Más de 200 mil personas han sido desplazadas en la región sudanesa de Kordofán desde finales de 2025, debido a la intensificación de los combates, los ataques contra infraestructura clave y las inundaciones estacionales, alertó la Organización Internacional para las Migraciones (OIM).
Pero la crisis en Kordofán se suma a un panorama más amplio: en todo Sudán hay 8 millones 600 mil personas desplazadas internamente, lo que convierte al país en uno de los mayores episodios de desplazamiento forzado del mundo, según la OIM.
La violencia también generó nuevos desplazamientos en otras regiones del país. En Nilo Azul, los enfrentamientos en Geissan y sus alrededores obligaron a huir a unas 7 mil 800 personas, algunas de las cuales cruzaron la frontera hacia Etiopía; en Darfur Occidental, cerca de 18 mil personas fueron desplazadas durante la primera mitad de agosto.
A los combates se sumó el impacto de las lluvias. En Tawila, Darfur del Norte, las precipitaciones intensas destruyeron o dañaron cerca de 1 mil 350 viviendas la semana pasada y desplazaron a más de 1 mil familias; nuevas inundaciones en Kabkabiya y Shangil Tobaya obligaron a decenas de familias más a refugiarse en alojamientos temporales.
En la localidad de Sheikan, el desplazamiento aumentó 25 por ciento durante los últimos ocho meses, mientras que en el conjunto de la región de Kordofán la cifra de personas obligadas a huir de sus hogares superó las 200 mil desde finales del año pasado, de acuerdo con el recuento de la agencia de la ONU.
“Las señales de alarma son imposibles de ignorar. En todo Sudán, las familias huyen de la violencia, pierden el acceso al agua, la electricidad y la atención sanitaria, y ahora afrontan además la carga de inundaciones destructivas”, declaró la directora general de la OIM, Amy Pope, quien advirtió que sin medidas urgentes para proteger a la población civil y restablecer los servicios esenciales el sufrimiento continuará profundizándose.

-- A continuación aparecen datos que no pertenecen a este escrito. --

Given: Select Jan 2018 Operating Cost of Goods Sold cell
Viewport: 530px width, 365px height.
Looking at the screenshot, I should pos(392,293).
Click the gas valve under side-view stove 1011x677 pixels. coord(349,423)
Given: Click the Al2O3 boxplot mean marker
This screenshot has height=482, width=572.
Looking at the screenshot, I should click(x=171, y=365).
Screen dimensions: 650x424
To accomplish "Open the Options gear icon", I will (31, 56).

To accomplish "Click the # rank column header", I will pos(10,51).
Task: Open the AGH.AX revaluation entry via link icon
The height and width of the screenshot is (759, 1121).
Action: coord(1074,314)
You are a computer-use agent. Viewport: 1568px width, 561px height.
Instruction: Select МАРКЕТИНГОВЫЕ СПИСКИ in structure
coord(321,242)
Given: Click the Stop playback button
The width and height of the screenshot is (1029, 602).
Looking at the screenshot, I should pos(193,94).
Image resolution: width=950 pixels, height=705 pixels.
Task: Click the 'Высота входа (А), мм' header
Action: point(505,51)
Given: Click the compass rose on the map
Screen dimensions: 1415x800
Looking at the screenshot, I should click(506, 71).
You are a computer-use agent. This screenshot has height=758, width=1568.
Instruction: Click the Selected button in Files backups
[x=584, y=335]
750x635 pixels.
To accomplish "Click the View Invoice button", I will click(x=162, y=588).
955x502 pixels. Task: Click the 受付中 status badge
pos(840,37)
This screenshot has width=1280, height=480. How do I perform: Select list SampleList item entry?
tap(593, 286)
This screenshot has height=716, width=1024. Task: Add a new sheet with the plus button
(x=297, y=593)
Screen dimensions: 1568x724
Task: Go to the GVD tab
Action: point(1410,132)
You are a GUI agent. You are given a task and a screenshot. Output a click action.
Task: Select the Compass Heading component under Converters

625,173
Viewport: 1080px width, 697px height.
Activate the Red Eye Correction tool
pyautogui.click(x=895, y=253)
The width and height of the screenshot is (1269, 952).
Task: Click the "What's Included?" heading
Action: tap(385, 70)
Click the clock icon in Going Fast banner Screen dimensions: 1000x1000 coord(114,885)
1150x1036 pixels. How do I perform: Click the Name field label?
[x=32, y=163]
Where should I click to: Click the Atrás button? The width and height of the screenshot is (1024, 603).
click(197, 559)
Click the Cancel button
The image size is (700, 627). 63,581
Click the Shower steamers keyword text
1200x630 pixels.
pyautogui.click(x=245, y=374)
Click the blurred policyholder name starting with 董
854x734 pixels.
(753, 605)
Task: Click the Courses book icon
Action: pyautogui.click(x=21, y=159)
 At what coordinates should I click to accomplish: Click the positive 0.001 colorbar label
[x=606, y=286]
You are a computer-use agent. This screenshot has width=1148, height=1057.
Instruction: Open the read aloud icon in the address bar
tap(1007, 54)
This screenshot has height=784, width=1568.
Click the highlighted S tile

“Sudán es una de las mayores crisis de desplazamiento del mundo. El impacto combinado del conflicto, los daños a la infraestructura y las inundaciones está llevando a miles de familias más allá de sus límites”, agregó la funcionaria internacional.
Además, la crisis en Sudán incluye más aspectos: una de las situaciones más graves se concentra en Kordofán del Norte, donde los enfrentamientos armados y los ataques con drones contra el principal transformador eléctrico de El Obeid provocaron cortes prolongados de electricidad. Estas interrupciones afectaron el bombeo de agua, los establecimientos sanitarios y las telecomunicaciones de la zona, detalló el organismo internacional.
La OIM también advirtió que las demoras en las cadenas mundiales de suministro –particularmente las vinculadas al mar Rojo y el estrecho de Ormuz– añaden presión a una respuesta humanitaria que ya enfrenta dificultades.
Por otra parte, la OIM informó que ha apoyado con la entrega de 1 mil 750 toneladas de suministros humanitarios, entre ellos kits de higiene y tiendas de campaña para 110 mil 750 personas, y planteó alcanzar estas entregas a más de 400 mil personas.